When pain keeps shrinking your day shorter walks, skipped workouts, restless sleep it’s tempting to choose between “live with it” and surgery. The dr david greene r3 stem cell model offers a practical third path: image-guided, minimally invasive care paired with a clear plan for what to do before and after a procedure so gains actually last.
What makes this approach different
1) Clarity before care
Your journey starts with a plain-language consult. The team reviews your history, goals, and (when appropriate) imaging to confirm a working diagnosis. You’ll leave knowing whether you’re a candidate, what alternatives exist if you’re not, and what a realistic timeline looks like—no pressure, no jargon.
2) Image-guided precision
When a procedure is appropriate, accuracy matters. Guided by ultrasound or fluoroscopy when indicated, injections are targeted to the structures most likely responsible for your symptoms—tendons, ligaments, or joint spaces—so treatment is focused and consistent.
3) Structured aftercare
Recovery isn’t left to chance. You receive stepwise activity progressions, two or three simple strength moves, posture or gait cues, and practical lifestyle tips (sleep, pacing, nutrition). The goal: protect and amplify the benefit of your procedure.
Who typically benefits
People often seek the dr david greene r3 stem cell pathway for stubborn knee, hip, or shoulder pain; tendon and ligament issues (tennis elbow, plantar fascia, rotator cuff); mild–moderate osteoarthritis; and select nerve entrapments. Many arrive after rest, braces, medications, or cortisone delivered only short-term relief—or because they want to delay or avoid surgery. While no therapy can guarantee results, the framework aims to support the body’s own repair with the least invasive, most targeted plan possible.
The 0–90 day roadmap
Days 0–7: Calm + gentle motion
You’ll manage activity, keep the area moving within comfort, and practice light mobility. Expect clarity on what to do, what to avoid, and how symptoms may ebb and flow.

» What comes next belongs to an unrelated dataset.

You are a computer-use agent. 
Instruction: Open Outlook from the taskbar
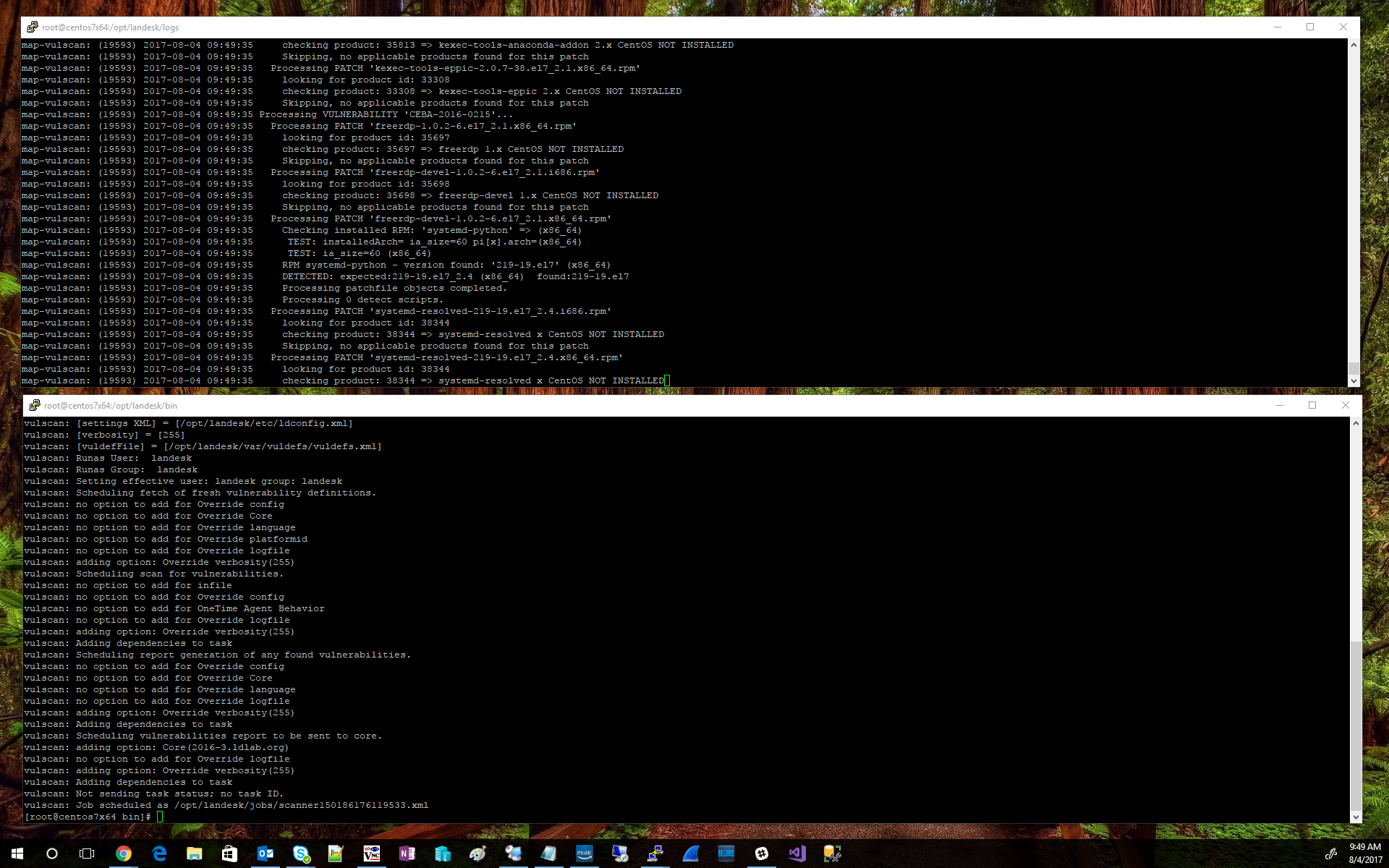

Weeks 2–4: Strength + mechanics
Introduce low-load strengthening and movement quality cues (how you climb stairs, sit, stand, or reach). Small daily wins—better sleep, smoother steps—often show up here.

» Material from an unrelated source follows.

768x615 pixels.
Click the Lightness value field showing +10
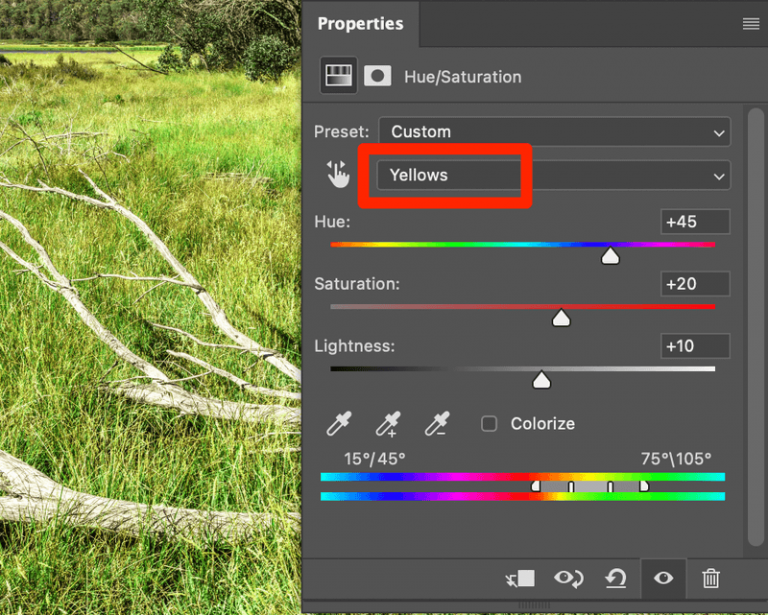pyautogui.click(x=695, y=346)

Weeks 5–8: Capacity building
Progress resistance and endurance. The focus shifts to tasks you care about: longer walks, carrying groceries, returning to work or sport without guarding.
Weeks 9–12: Sustain + refine
Fine-tune mechanics, dial in recovery habits, and solidify routines that keep progress from fading.

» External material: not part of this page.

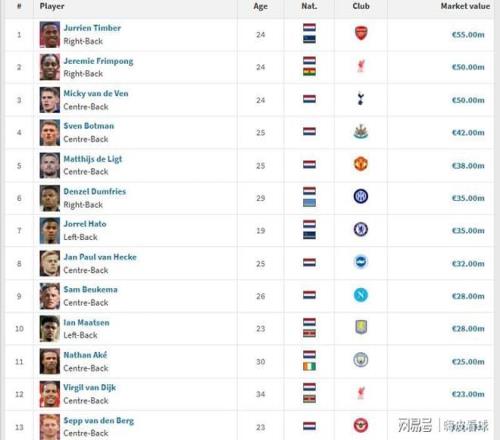Click the Brentford crest in Sepp van den Berg's row
Viewport: 500px width, 440px height.
click(361, 425)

How results are measured (not just “it hurts less”)
The program tracks functional wins you can feel:
Distance: how far you walk before symptoms ask for a break
Duration: time you can stand, sit, or sleep comfortably
Demand: tasks you perform without guarding stairs, overhead reach, lifting, light jogging
These markers tell you and your clinician if the plan is working and where to adjust.
Smart questions to bring
Will my procedure be image-guided, and which structures are you targeting?
If I’m not a candidate, what’s my best next step?
What does aftercare include for my diagnosis?
How will we measure progress at 2, 6, and 12 weeks?
What are realistic timelines and total costs?